If this isn't the case, the preference is usually to uploiad via an Internal staging area. This way, we will benefit from compression, the ability to query the data in a slightly more performant manner, and benefit from improved audit features. It also means that we could potentially avoid interacting with the cloud provider and leave this to be brokered through Snowflake, keeping everything simple.
If you go down the route of using internal stages, there are then 3 different subtypes:
- User Stage is an area available only to the currently logged in user. Data stored in this stage is private to the logged in user and can not be seen by any other users;
- Table Stages are associated with a specific table. Every table has 1 and only 1 table stage which is created at table creation time;
- Named Stages are created separately and are not tied to any particular table or view.
The decision of where to stage from is sometimes quite subtle.
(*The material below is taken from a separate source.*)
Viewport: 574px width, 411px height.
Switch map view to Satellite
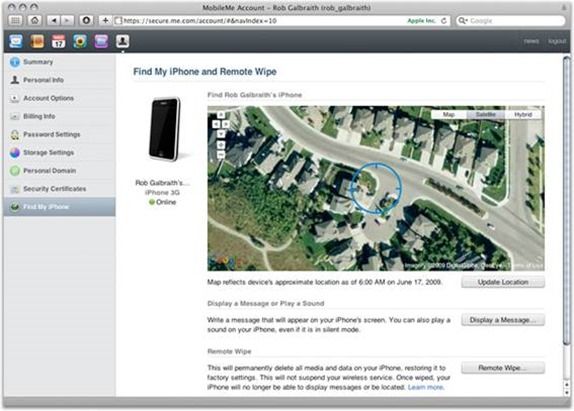pyautogui.click(x=485, y=115)
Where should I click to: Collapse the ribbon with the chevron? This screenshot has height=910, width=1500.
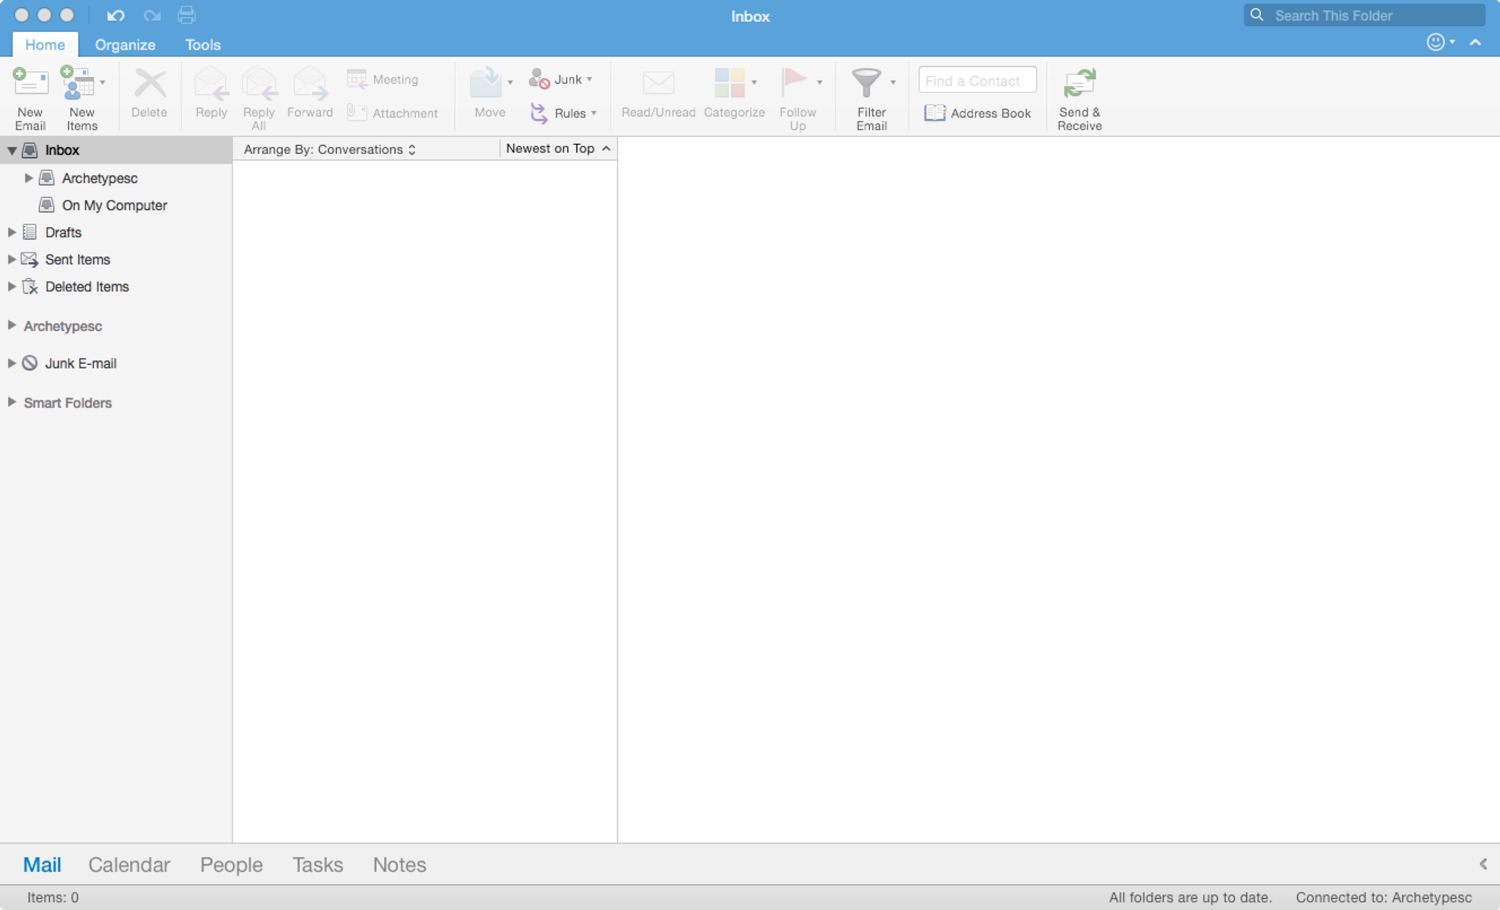[1476, 42]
- User Stage: It makes sense to use this where an individual data engineer or analyst is loading their data, and has no need to share with anybody else within the organisation. This could be the case during development, whereby an individual data engineer is working on the ETL process before moving to a shared development, test, or production environment;
- Table Stage: When data has to be shared between multiple Snowflake users, and has a one to one mapping with the table, this is the natural option to reach for when staging data. Some teams will also have a workflow whereby they develop within their user stage, then promote the change to the table stage as the code matures;
- Named Stage: Unlike the user and table stages, we can also specify additional details on the named stage which describe, for instance, the format of the data at load time instead of COPY INTO stage. Named stages are also specific database objects, so can be created, dropped, and have role based permissions applied. These stages tend to be more complex to work with, but more explicit for production pipelines.
Choosing the best staging option is not always an easy decision:
- Use The Correct Staging Area Type: Snowflake has different types of staging areas, including internal and external stages, and user, table, and named stages. It's important to choose the best option for your requirements. Usually, this would be an access-controlled named stage for production code.
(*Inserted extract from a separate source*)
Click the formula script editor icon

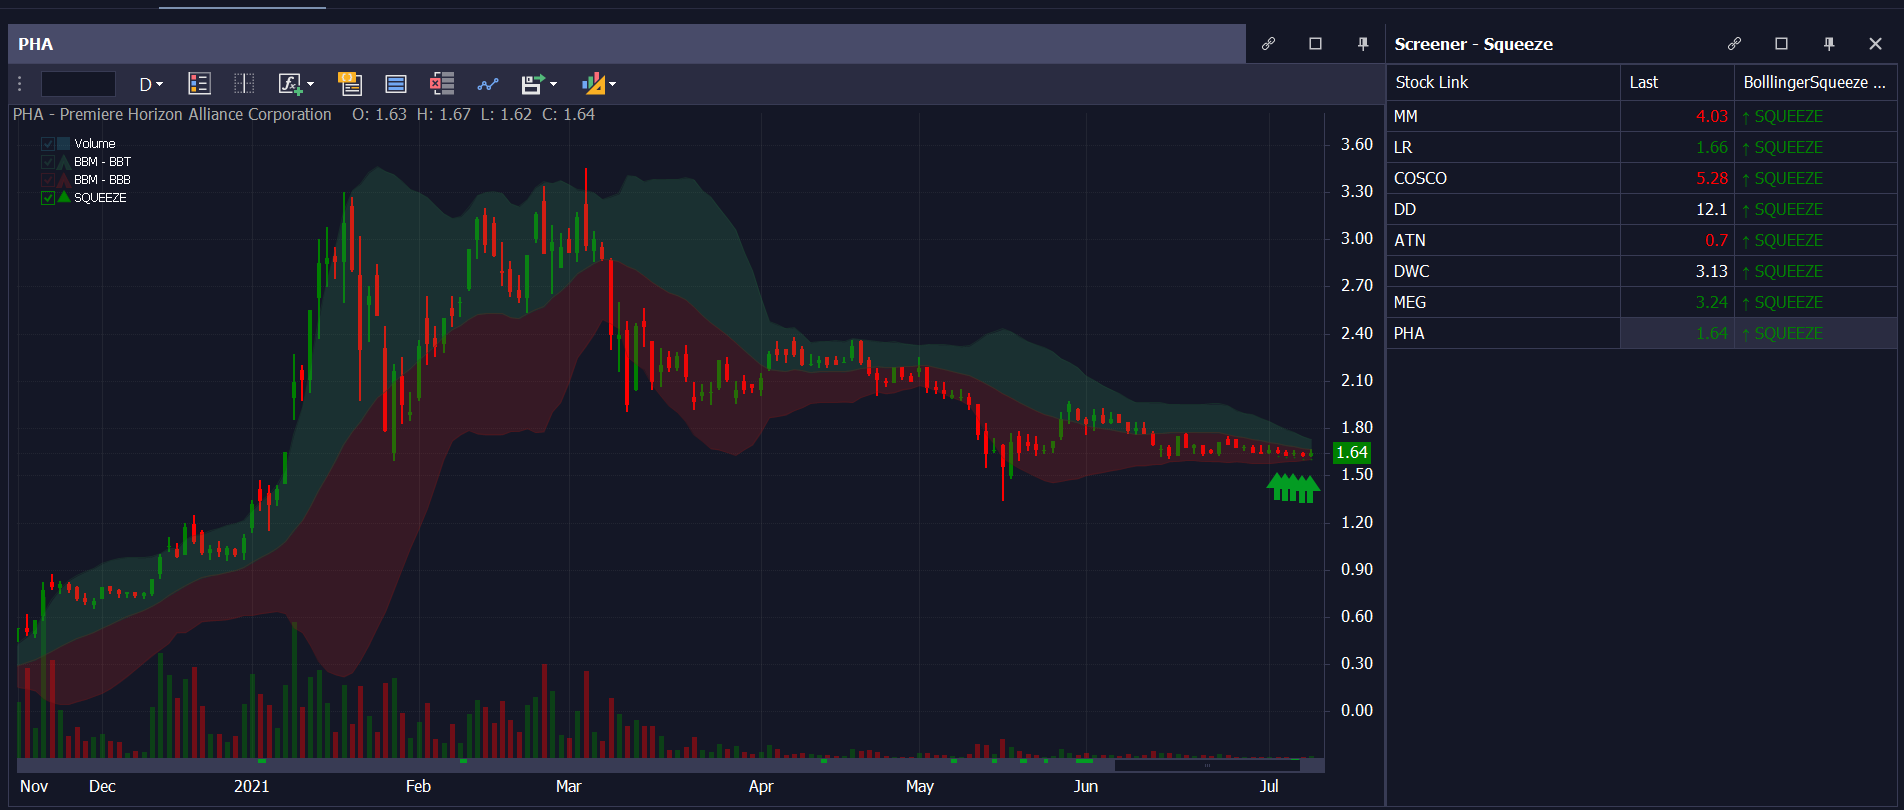(289, 84)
- Organise Staging Into Folders: Many people use staging areas a buckets of files, without realising that you can PUT into a directory in order to better to organise your data.
- Purging: When we stage data, there is a PURGE=TRUE option which removes the data after it has been successfully staged.
- Optimise Size Of Staged Files: There is a sweet spot for the size of the file for maximum throughput and performance. Consensus is that your data should be split into 50-200mb files, though the optimal point for you will vary on things like the compute available and structure of the data. Avoiding breaking your data into thousands of very small files, or uploading single very large files is likely to be sub-optimal however.
- Use A Separate Warehouse For Data Staging: It is worthwhile creating a separate data warehouse for your loading process in order to avoid hurting performance for people querying your database. This additional warehouse can be suspended immediately after the data load in order to reduce costs.
Following these best practices, your Snowflake imports will be better organised and more maintainable.